[Data extracted from a collection]
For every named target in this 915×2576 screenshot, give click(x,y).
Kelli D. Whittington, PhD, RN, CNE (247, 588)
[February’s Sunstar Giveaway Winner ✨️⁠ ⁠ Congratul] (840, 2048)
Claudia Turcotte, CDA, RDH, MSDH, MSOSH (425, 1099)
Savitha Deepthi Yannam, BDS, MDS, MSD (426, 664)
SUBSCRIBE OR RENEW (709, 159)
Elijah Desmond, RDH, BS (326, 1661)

WORK REQUEST:
In full and without change, transcribe the data above.

RESPONSE TO THIS EXERCISE:
For every named target in this 915×2576 screenshot, give click(x,y).
Kelli D. Whittington, PhD, RN, CNE (247, 588)
[February’s Sunstar Giveaway Winner ✨️⁠ ⁠ Congratul] (840, 2048)
Claudia Turcotte, CDA, RDH, MSDH, MSOSH (425, 1099)
Savitha Deepthi Yannam, BDS, MDS, MSD (426, 664)
SUBSCRIBE OR RENEW (709, 159)
Elijah Desmond, RDH, BS (326, 1661)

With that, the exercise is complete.